[Stored data entries]
<<<<

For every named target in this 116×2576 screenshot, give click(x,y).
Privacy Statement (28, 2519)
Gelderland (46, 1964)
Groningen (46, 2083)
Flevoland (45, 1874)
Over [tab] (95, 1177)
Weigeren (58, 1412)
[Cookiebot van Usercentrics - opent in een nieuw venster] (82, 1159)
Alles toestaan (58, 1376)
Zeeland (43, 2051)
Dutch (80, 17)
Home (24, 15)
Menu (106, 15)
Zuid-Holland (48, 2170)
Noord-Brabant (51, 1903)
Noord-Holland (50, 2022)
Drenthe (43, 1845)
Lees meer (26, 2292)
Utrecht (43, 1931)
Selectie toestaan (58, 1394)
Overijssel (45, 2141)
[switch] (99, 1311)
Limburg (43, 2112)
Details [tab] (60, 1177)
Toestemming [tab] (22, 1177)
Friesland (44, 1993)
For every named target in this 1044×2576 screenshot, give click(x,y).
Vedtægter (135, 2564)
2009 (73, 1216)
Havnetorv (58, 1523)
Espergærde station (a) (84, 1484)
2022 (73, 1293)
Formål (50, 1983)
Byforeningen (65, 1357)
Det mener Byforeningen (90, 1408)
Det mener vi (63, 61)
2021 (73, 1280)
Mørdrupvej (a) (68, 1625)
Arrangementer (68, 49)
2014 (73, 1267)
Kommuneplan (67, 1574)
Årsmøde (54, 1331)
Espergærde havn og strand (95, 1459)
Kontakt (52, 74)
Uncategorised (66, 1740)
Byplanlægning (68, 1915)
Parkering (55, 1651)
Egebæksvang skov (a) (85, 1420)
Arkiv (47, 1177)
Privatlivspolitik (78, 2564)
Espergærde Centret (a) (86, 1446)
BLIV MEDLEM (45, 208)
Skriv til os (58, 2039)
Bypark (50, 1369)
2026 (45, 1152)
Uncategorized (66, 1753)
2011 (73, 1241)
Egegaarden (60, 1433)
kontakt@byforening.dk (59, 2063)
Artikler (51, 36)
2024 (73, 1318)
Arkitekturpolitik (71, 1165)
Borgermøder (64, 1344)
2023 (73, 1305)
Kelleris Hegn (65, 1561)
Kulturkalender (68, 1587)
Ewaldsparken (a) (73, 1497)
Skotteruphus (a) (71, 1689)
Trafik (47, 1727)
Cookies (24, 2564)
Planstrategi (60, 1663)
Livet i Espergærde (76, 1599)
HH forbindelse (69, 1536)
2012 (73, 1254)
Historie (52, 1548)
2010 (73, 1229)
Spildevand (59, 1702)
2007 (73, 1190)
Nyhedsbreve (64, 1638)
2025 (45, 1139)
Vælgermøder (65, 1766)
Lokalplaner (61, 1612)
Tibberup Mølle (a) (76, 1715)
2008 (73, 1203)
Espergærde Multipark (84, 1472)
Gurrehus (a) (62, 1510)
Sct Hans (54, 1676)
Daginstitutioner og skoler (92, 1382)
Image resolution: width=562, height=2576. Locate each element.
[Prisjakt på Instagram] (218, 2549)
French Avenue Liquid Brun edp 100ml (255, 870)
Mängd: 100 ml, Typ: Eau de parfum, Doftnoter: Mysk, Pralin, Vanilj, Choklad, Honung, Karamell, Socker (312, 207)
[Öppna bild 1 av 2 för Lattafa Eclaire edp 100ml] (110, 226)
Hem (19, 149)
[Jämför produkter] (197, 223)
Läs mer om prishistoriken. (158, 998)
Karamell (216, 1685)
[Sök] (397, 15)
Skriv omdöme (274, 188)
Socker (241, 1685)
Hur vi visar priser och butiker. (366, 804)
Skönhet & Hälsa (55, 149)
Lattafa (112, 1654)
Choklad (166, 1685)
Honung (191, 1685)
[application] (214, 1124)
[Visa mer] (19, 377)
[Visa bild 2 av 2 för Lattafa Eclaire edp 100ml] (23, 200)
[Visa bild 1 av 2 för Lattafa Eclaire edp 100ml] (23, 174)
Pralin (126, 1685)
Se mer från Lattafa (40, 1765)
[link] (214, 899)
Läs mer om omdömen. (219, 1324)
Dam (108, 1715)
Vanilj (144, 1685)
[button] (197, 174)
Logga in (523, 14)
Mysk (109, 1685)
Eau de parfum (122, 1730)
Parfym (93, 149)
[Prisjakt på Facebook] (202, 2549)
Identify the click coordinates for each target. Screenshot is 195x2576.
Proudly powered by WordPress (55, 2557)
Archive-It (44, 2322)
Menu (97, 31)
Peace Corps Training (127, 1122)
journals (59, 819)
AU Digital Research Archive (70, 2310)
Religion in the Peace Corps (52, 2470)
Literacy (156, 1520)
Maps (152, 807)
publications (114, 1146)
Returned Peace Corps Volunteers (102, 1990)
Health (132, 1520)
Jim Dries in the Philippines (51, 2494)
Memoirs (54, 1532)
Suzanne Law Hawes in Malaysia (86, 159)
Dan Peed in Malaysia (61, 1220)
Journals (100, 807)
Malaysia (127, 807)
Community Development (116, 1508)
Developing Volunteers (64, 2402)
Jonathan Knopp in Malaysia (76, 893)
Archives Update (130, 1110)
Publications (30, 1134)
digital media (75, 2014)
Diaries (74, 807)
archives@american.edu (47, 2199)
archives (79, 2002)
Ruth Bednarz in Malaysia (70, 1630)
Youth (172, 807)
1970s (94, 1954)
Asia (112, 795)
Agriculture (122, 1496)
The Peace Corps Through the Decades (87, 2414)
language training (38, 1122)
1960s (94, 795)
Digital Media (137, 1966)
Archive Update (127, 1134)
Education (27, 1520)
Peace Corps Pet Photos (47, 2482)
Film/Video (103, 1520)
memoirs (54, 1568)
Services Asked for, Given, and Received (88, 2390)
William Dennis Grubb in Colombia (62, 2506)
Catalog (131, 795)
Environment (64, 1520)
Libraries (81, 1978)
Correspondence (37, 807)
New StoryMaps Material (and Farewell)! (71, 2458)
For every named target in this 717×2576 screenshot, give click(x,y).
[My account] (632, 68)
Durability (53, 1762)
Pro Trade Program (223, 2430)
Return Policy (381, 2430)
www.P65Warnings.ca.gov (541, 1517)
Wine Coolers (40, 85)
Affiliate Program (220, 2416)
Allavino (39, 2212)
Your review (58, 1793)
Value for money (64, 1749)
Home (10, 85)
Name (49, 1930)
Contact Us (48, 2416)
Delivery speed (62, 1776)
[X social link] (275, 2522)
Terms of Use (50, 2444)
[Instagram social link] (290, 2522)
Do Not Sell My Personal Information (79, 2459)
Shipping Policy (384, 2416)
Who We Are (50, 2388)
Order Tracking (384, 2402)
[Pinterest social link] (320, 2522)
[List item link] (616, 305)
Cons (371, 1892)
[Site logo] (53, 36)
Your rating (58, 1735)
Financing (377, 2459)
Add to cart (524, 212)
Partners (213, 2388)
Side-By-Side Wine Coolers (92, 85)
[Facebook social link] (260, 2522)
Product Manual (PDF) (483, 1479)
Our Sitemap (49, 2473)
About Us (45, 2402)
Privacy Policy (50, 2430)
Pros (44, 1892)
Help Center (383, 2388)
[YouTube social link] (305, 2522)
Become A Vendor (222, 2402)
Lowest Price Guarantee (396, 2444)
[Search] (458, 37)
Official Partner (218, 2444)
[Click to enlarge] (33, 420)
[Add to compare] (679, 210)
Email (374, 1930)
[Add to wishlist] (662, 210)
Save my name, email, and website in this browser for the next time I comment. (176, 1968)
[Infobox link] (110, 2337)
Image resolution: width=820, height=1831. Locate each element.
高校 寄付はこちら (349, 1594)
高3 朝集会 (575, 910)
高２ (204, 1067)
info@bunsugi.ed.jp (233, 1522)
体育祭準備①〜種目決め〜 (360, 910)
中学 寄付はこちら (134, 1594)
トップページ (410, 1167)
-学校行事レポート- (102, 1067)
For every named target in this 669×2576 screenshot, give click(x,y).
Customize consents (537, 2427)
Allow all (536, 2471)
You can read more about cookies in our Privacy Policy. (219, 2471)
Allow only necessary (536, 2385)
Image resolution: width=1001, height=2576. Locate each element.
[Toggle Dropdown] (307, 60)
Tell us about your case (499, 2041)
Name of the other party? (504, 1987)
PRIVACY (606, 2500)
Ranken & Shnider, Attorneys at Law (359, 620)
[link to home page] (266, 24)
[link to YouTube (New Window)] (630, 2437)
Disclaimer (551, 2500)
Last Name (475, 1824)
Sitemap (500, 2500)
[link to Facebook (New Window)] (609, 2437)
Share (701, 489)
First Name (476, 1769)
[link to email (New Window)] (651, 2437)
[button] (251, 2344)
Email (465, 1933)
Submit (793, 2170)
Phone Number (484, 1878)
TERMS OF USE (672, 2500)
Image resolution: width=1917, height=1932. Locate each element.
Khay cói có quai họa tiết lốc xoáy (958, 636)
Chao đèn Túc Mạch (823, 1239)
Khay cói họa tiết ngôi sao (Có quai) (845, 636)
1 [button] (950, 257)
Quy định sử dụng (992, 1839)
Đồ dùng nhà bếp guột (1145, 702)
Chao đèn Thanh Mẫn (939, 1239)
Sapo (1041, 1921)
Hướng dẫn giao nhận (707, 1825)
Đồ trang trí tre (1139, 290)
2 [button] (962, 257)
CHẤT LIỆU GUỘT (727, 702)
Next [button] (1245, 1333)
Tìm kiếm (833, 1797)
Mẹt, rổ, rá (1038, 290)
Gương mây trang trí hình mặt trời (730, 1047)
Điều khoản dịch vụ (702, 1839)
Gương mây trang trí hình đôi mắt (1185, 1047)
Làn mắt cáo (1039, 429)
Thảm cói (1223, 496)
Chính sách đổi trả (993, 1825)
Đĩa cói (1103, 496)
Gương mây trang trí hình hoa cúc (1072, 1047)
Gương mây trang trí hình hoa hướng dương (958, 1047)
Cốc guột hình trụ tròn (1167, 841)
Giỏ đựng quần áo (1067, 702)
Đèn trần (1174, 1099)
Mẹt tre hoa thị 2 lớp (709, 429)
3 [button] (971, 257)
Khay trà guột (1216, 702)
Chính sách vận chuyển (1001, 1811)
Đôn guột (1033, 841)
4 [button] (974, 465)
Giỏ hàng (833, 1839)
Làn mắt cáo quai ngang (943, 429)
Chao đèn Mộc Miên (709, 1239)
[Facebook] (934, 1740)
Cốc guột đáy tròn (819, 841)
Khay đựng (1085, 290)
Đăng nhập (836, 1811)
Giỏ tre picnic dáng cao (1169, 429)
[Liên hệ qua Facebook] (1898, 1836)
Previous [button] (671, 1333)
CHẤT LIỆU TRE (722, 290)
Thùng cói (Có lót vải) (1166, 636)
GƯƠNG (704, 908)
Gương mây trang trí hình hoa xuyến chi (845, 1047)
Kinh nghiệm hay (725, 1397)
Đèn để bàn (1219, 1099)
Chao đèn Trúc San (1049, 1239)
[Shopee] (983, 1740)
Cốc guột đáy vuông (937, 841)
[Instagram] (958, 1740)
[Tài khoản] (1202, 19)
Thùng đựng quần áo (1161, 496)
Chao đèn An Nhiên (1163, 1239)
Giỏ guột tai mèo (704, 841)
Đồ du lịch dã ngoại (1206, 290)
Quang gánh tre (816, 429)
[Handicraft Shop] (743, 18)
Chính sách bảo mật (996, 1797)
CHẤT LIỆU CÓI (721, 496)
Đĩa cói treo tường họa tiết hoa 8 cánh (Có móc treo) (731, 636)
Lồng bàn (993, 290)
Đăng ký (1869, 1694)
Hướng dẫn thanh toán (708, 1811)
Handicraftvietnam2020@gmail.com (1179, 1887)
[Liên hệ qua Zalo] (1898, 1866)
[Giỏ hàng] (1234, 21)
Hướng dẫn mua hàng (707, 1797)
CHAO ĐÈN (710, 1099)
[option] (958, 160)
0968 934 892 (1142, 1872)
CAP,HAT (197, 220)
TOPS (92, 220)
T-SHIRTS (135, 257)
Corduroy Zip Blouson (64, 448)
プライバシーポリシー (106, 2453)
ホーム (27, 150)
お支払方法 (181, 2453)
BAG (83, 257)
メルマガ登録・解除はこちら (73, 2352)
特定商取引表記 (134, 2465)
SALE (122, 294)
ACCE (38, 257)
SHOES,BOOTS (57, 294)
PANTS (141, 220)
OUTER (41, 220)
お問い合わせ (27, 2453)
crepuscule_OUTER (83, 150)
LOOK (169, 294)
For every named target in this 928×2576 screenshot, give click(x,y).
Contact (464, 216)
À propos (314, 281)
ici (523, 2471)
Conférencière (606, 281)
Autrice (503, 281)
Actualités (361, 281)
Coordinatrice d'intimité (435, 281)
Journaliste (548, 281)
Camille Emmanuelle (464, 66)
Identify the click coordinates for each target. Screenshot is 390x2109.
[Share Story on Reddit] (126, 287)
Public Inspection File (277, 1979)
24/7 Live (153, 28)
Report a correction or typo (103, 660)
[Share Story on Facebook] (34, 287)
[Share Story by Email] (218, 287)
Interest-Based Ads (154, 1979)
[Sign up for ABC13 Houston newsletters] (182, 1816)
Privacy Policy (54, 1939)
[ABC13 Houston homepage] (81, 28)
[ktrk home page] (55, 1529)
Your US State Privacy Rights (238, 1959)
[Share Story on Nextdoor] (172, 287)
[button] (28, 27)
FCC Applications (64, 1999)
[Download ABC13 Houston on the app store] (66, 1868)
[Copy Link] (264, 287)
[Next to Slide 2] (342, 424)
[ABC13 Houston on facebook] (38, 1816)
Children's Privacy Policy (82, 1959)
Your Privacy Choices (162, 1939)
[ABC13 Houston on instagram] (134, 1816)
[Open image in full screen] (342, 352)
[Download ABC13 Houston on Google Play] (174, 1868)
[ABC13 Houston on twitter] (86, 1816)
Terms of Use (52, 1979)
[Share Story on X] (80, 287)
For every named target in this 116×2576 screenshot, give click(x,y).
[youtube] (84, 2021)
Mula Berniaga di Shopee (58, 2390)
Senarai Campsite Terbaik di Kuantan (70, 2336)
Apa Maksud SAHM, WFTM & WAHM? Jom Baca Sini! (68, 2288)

>>>>

Only one stretch is wanted, so please give again exactly the lines from the start of the data through the line containing "Noord-Brabant (51, 1903)", both ends included.

For every named target in this 116×2576 screenshot, give click(x,y).
Privacy Statement (28, 2519)
Gelderland (46, 1964)
Groningen (46, 2083)
Flevoland (45, 1874)
Over [tab] (95, 1177)
Weigeren (58, 1412)
[Cookiebot van Usercentrics - opent in een nieuw venster] (82, 1159)
Alles toestaan (58, 1376)
Zeeland (43, 2051)
Dutch (80, 17)
Home (24, 15)
Menu (106, 15)
Zuid-Holland (48, 2170)
Noord-Brabant (51, 1903)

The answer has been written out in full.